WHAT TO WORK ON — A single figure is required: the number of lines below in which the word "will" occurs.

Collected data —
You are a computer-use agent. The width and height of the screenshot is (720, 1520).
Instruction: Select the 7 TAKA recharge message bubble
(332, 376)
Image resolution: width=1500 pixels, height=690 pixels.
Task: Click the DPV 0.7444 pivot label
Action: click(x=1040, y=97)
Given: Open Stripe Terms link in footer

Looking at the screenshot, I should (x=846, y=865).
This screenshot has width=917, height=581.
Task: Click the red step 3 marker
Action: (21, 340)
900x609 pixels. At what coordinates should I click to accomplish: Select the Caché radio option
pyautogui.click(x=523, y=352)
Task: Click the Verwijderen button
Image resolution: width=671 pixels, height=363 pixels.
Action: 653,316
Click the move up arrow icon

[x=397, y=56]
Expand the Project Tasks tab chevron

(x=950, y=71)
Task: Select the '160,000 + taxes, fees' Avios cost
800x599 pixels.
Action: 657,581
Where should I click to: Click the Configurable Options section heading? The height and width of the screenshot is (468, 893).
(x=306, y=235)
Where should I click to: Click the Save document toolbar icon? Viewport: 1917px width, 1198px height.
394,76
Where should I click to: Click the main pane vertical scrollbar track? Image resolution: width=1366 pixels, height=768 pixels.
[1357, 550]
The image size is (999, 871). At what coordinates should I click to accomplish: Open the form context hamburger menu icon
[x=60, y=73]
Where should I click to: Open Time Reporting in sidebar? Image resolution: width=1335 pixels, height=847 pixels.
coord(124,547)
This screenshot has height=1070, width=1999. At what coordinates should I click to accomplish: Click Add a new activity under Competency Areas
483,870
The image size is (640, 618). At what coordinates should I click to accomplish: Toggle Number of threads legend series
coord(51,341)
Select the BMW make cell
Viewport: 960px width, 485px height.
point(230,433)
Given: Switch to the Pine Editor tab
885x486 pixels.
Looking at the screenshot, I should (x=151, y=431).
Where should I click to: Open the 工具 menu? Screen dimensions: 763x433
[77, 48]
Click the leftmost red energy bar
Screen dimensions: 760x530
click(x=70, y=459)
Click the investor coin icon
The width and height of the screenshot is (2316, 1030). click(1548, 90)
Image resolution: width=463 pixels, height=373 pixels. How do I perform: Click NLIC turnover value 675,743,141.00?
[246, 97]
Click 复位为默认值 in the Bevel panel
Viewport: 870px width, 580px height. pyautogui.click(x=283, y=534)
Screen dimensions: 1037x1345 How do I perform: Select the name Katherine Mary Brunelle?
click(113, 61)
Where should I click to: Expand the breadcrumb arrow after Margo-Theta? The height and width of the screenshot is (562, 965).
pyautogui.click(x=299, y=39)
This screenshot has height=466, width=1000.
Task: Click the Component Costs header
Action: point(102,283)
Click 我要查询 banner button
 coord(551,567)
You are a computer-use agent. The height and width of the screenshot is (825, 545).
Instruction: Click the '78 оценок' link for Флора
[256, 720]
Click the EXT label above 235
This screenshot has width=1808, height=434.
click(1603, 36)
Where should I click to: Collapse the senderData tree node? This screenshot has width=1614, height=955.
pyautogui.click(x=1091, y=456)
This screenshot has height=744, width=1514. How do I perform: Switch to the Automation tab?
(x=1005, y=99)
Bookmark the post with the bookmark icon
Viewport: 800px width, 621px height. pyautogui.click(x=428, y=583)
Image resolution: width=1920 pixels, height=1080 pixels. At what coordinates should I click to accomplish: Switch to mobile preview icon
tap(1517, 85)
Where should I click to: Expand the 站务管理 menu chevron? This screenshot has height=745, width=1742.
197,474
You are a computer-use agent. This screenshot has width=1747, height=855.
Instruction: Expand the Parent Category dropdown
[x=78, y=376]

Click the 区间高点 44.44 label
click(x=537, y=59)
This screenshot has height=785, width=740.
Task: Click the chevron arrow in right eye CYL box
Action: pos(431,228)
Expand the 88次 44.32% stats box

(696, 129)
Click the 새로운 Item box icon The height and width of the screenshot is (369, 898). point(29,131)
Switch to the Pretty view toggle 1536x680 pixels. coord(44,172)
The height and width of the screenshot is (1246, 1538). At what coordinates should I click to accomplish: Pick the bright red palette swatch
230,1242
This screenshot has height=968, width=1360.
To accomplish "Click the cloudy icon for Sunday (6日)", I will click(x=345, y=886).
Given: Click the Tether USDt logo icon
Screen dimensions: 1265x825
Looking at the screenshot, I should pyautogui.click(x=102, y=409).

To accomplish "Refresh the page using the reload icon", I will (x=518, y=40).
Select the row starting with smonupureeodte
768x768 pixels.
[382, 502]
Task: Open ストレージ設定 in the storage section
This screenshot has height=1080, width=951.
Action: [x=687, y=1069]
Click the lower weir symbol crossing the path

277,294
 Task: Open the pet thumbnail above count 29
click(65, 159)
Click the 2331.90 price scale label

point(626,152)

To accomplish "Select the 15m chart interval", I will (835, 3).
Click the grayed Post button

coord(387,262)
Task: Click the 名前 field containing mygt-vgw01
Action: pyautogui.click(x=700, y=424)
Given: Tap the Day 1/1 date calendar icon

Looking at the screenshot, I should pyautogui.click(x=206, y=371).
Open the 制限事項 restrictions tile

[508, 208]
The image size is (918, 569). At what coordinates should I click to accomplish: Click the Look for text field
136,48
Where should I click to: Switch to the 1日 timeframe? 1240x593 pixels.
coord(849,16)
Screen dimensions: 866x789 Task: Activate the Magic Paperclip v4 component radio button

YOUR SOLUTION — 3